You see, growing up on tabletop games, I remember well that the easiest time for a PC to die was generally in the early levels. This was sort of a given. Everyone just seemed to know it. There certainly was more chance to put up with early on, and just about everything was threatening to your character. In fact, it was a celebration-worthy feat getting through that first bottleneck, indeed.

I get what your saying, but it doesn't apply here. Youa re arguing that the strength of low-level PCs relative to the threats that they face make low-level D&D (just to pick an example) more dangerous than high level D&D.

I'm not arguing the relative power of low level PACG characters, I am talking about absolute difficulty of scenarios.

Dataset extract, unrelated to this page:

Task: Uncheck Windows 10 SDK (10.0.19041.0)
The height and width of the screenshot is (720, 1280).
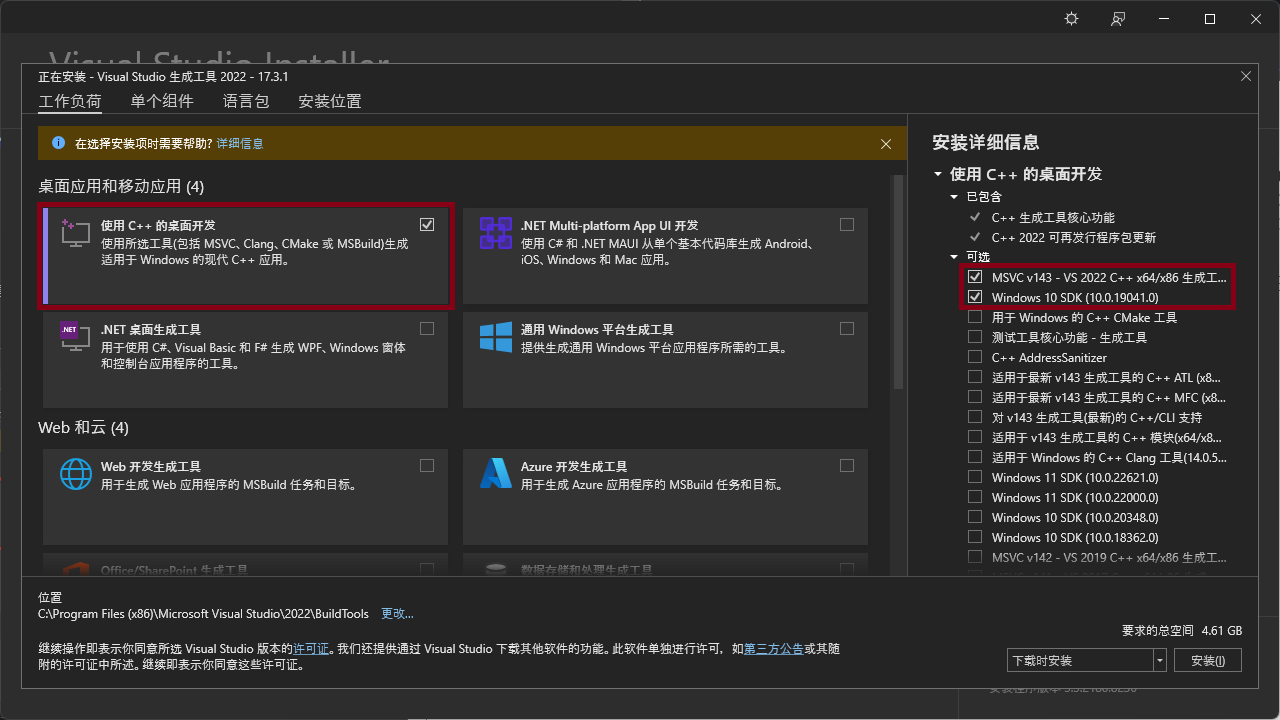Action: tap(975, 297)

AP1 isn't easier than the base scenarios because your characters have gained more cards and a skill feat or two. AP1 is easier in absolute terms.

To go back to your rpg example, if you had first level characters who were consistently fighting hire level enemies than what those same characters fought at third level, that would probably be bad campaign design (unless your GM had a very deliberate story reason). in 'Wrath' you first five games are against more challenging scenarios, in absolute not relative terms, than your second five scenarios (when you your characters are actually more powerful). That's bad design.


Mike Selinker wrote:
I don't want to say anything that short-circuits or redirects this useful discussion. I will say that we are reading it and seeing what you guys have to say.

Nice to hear you are listening, Mike. I just wanted to reiterate that I continue to be impressed by the work of your team, and really enjoyed playing through AP1 of wrath. But, on my second play through I debated just skipping the base scenarios and jumping right into the AP, and that prompted me to post.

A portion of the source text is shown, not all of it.